Chapter 19
After yesterday’s storm, the weather today was unseasonably hot and humid. The department’s air conditioning had gone down in response to working this hard during its off season and Santiago very much understood its rebellion.
He’d dropped a warm bodied woman—strong thighs, soft hands, pliable mouth, a heart that seemed to be expelling pain in bouts and intervals—at his aunt’s this morning.
She’d been standing at the front door with Lina, Saige, and Audrey as he’d drove off.
They’d all watched him like a bunch of vultures.
When he’d looked in his rearview mirror, they were bent over laughing. At him no doubt.
“Uh... Sheriff, you…you alright in there?”
It had been thirty minutes since he’d entered the sheriff’s department, and he was still grumbling and muttering because of his preoccupation with that woman.
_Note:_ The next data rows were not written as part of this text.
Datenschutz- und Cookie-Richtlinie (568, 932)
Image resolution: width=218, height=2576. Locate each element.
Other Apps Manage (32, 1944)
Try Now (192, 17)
Santiago’s office door was open and his blinds up giving both day and night shift a clear view of him as they waited for shift exchange.
Everyone’s eyes were on him: trepidation in Derry’s gaze, Roan’s and Audrey’s ranged from smug to real fucking smug, and the others simply looked at him with curiosity.
“I’m good Derry,” he said, stepping out of his office.
“Just got a lot on my mind.” And that was the truth.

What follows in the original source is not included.